## Begin
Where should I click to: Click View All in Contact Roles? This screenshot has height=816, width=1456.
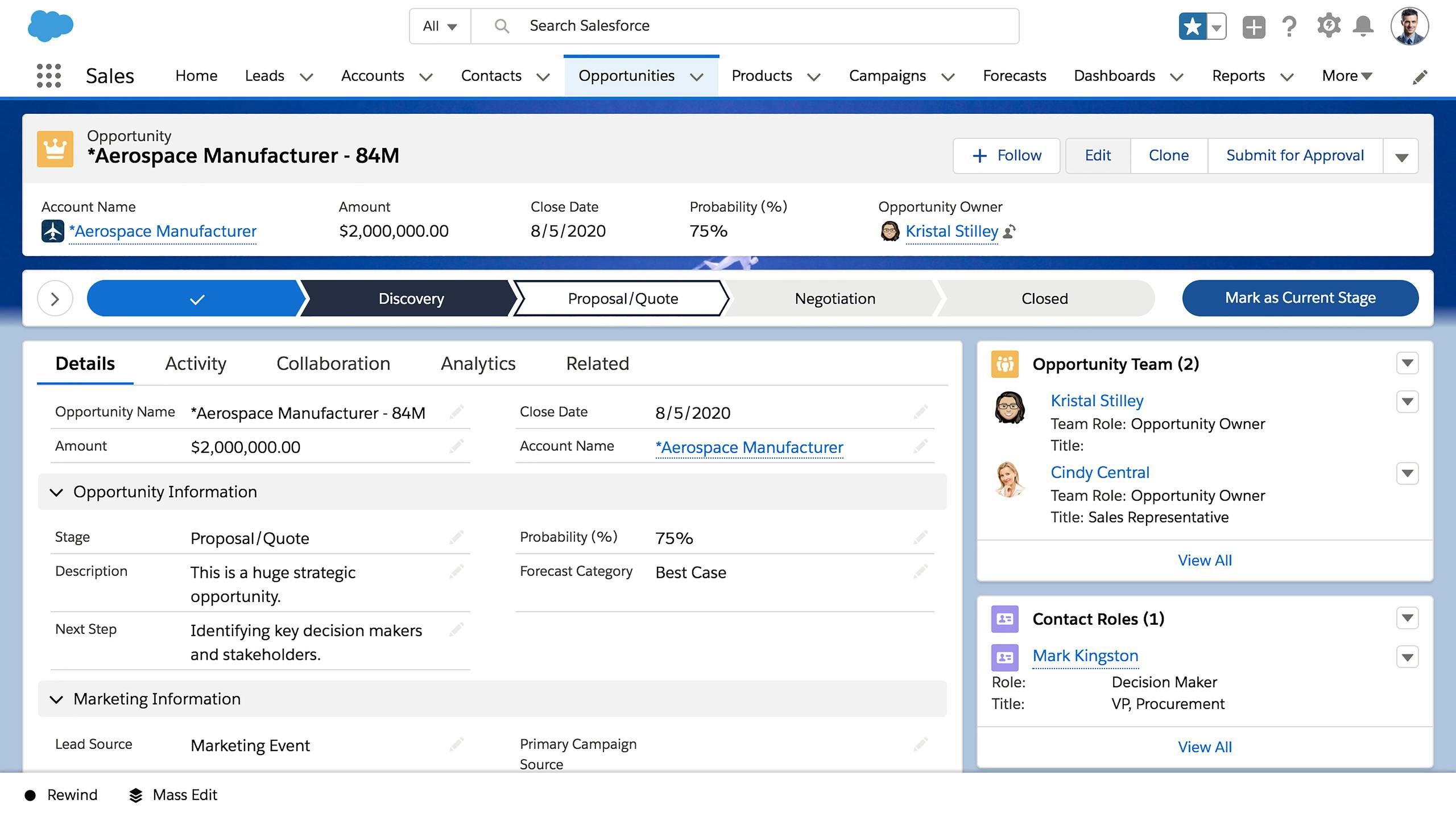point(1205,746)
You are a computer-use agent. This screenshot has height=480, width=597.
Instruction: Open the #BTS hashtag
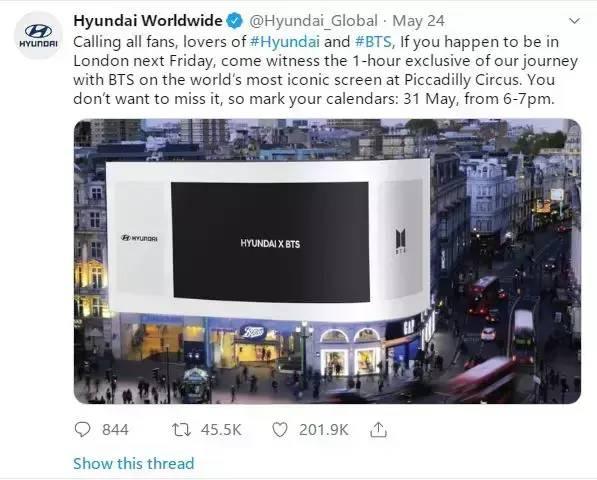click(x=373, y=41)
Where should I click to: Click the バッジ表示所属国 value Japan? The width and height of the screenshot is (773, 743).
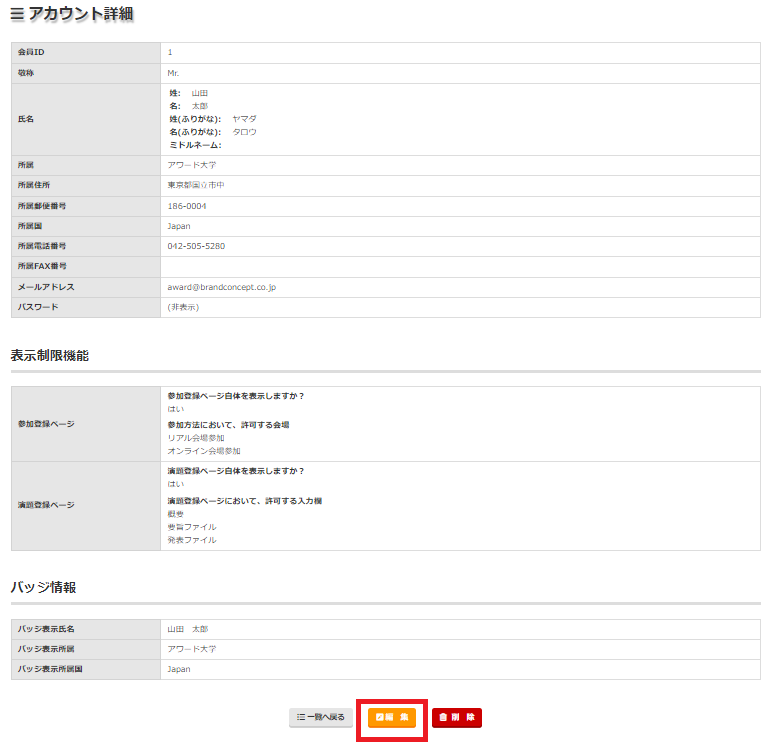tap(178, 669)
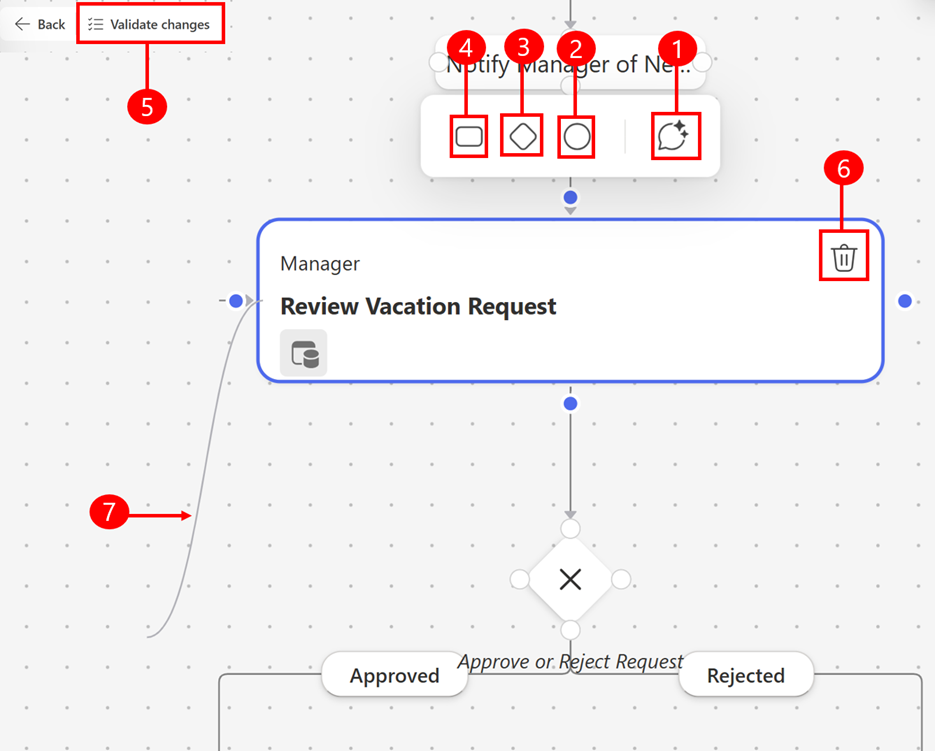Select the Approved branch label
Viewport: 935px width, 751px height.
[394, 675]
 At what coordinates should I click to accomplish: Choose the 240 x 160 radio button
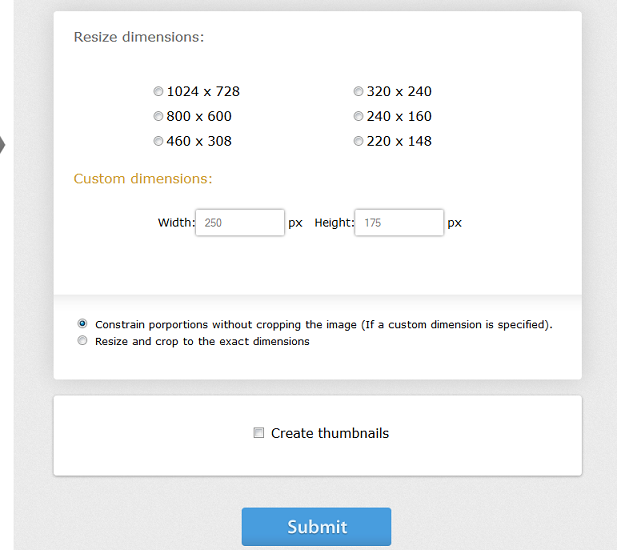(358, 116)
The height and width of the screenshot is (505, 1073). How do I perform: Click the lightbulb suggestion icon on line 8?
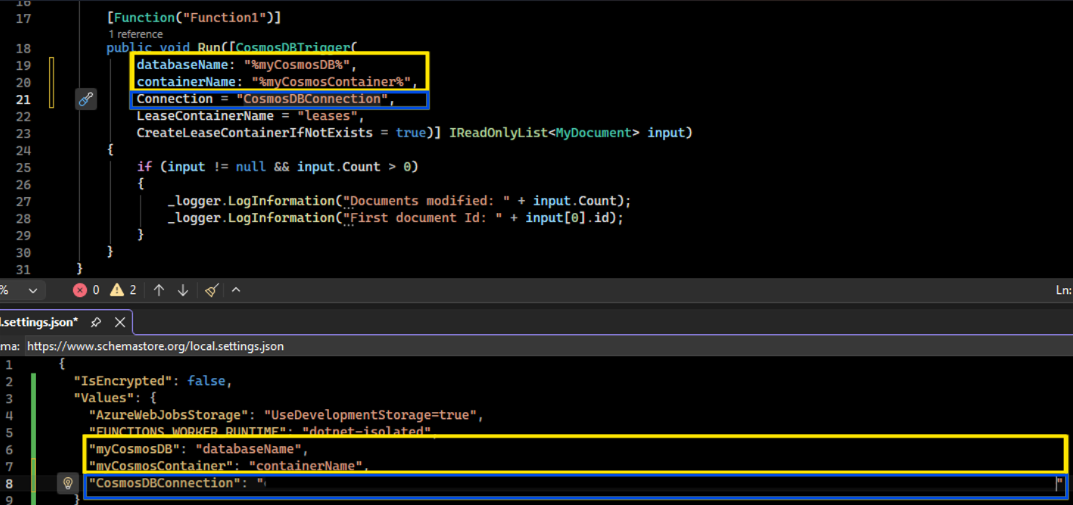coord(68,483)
## End
▸ Exercise aim
Reproduce every one of the records above verbatim, leaving out the pictures.

▸ Written response
Where should I click to: Click View All in Contact Roles? This screenshot has height=816, width=1456.
point(1205,746)
You are a computer-use agent. This screenshot has height=480, width=597.
Instruction: Open the #BTS hashtag
click(x=373, y=41)
Where should I click to: Click the バッジ表示所属国 value Japan? The width and height of the screenshot is (773, 743).
tap(178, 669)
Select the Approved branch label
Viewport: 935px width, 751px height.
[394, 675]
 At what coordinates should I click to accomplish: Choose the 240 x 160 radio button
(358, 116)
The height and width of the screenshot is (505, 1073). How do I perform: Click the lightbulb suggestion icon on line 8?
coord(68,483)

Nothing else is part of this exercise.